- _SELECTED TEXT_

☆ ☆ ☆ ☆

Of course, part of the problem is that the so-called operational savings that the Labour party promised were simply not met. When I opened the Department’s books, I noticed that almost £1 billion of planned efficiency savings promised by the Department and announced in the 2007 spending review and the 2009 Budget were never delivered by Labour Ministers.

We know that Labour had secret plans for cuts for local communities, but it did not have a route map to get there through constructive reform. The Labour Government had 13 years to improve the system of local government funding but they fluffed it. They introduced 10 different Acts that affected local government finance. They scrapped capping, then they reintroduced it. They gave pensioners an extra payment for their council tax, then they dropped it. They passed a law to hold a council tax revaluation, and then passed a law to delay it. They published a local government finance Green Paper, then a White Paper, then they held a balance of funding review, and then they held the Lyons inquiry review. They then extended the Lyons inquiry review and when the Lyons inquiry reported, they did not even bother to issue a formal response.

☆ ☆ ☆ ☆

- _RECORDED INFORMATION_

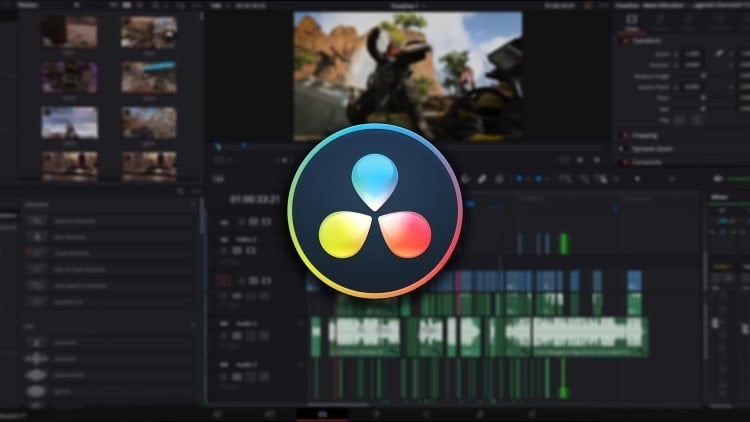Collapse the Transform section header

(x=650, y=40)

☆ ☆ ☆ ☆

- _TO BE DONE_
[1] In the local government finance passage, how many different Acts affecting local government finance did the Labour Government introduce?
[2] Pick up the local government finance passage after its final sentence and keep writing in the same voice.

- _OUTPUTS IN ORDER_
[1] 10

[2]
In the 2010 Labour manifesto, we were promised a cross-party commission on local government finance. Perhaps Labour just ran out of ideas and wanted to ask us. The final Labour initiative, with the third leader in three years, is the famous blank piece of paper. No wonder the shadow Housing Minister, the hon. Member for Plymouth, Moor View (Alison Seabeck), has admitted

“we won’t rush into policy making”—

[Interruption.] I am glad she has confirmed that. Perhaps they are waiting for the next Labour leader. I suspect that that will not be long now—like with buses, one waits around for ages and three come along pretty quickly.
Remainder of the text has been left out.